Kubernetes#

当在 Kubernetes 集群外部运行时,SkyPilot 使用您的本地 ~/.kube/config 文件进行身份验证,并在您的 Kubernetes 集群上创建资源。

当在 Kubernetes 集群内部运行时(例如,作为远程 API 服务器、作业控制器或服务控制器),SkyPilot 可以使用以下三种身份验证方法之一运行

  1. 自动创建 Service Account:SkyPilot 可以自动为其自身创建 Service Account 和角色,以管理 Kubernetes 集群中的资源。这是在集群内部运行时的默认方法,无需额外配置。

    有关授予 Service Account 的权限的详细信息,请参阅下面的SkyPilot 所需的最低权限部分。

  2. 使用自定义 Service Account:如果您拥有具有所需权限的自定义 Service Account,您可以通过将其添加到您的 ~/.sky/config.yaml 文件中来配置 SkyPilot 使用它

    kubernetes:
      remote_identity: your-service-account-name
    
  3. 使用本地 kubeconfig 文件:在这种情况下,SkyPilot 会将您的本地 ~/.kube/config 文件复制到控制器 Pod 中并使用它进行身份验证。要使用此方法,请在您的 ~/.sky/config.yaml 文件中将 Kubernetes 配置的 remote_identity: LOCAL_CREDENTIALS 设置为

    kubernetes:
      remote_identity: LOCAL_CREDENTIALS
    

    注意

    如果您的集群在 ~/.kube/config 文件中使用基于 exec 的身份验证(例如,GKE 默认使用 exec 身份验证),则 SkyPilot 可能无法使用此方法进行身份验证。在这种情况下,请考虑使用下面的 Service Account 方法。

注意

基于 Service Account 的身份验证仅适用于远程 SkyPilot 集群(包括 spot 和 serve 控制器)在 Kubernetes 集群内部启动的情况。当在集群外部运行时(例如在 AWS 上),SkyPilot 将使用本地 ~/.kube/config 文件进行身份验证。
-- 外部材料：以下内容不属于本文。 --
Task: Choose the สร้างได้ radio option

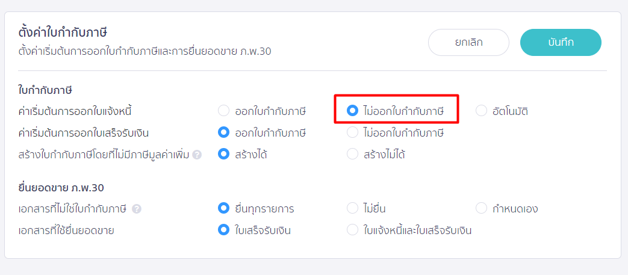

以下是 SkyPilot 所需的权限以及可用于创建具有所需权限的 Service Account 的示例 YAML。

SkyPilot 所需的最低权限#

SkyPilot 需要相当于以下角色的权限才能管理 Kubernetes 集群中的资源

# Namespaced role for the service account
# Required for creating pods, services and other necessary resources in the namespace.
# Note these permissions only apply in the namespace where SkyPilot is deployed, and the namespace can be changed below.
kind: Role
apiVersion: rbac.authorization.k8s.io/v1
metadata:
  name: sky-sa-role  # Can be changed if needed
  namespace: default  # Change to your namespace if using a different one.
rules:
  # Required for managing pods and their lifecycle
  - apiGroups: [ "" ]
    resources: [ "pods", "pods/status", "pods/exec", "pods/portforward" ]
    verbs: [ "*" ]
  # Required for managing services for SkyPilot Pods
  - apiGroups: [ "" ]
    resources: [ "services" ]
    verbs: [ "*" ]
  # Required for managing SSH keys
  - apiGroups: [ "" ]
    resources: [ "secrets" ]
    verbs: [ "*" ]
  # Required for retrieving reason when Pod scheduling fails.
  - apiGroups: [ "" ]
    resources: [ "events" ]
    verbs: [ "get", "list", "watch" ]
---
# ClusterRole for accessing cluster-wide resources. Details for each resource below:
kind: ClusterRole
apiVersion: rbac.authorization.k8s.io/v1
metadata:
  name: sky-sa-cluster-role  # Can be changed if needed
  namespace: default  # Change to your namespace if using a different one.
  labels:
    parent: skypilot
rules:
  # Required for getting node resources.
  - apiGroups: [""]
    resources: ["nodes"]
    verbs: ["get", "list", "watch"]
  # Required for autodetecting the runtime class of the nodes.
  - apiGroups: ["node.k8s.io"]
    resources: ["runtimeclasses"]
    verbs: ["get", "list", "watch"]

提示

如果您使用的是 default 以外的命名空间,请确保在上述清单中更改命名空间。

这些角色必须同时适用于 kubeconfig 文件中配置的用户账号和 SkyPilot 使用的 Service Account(如果已配置)。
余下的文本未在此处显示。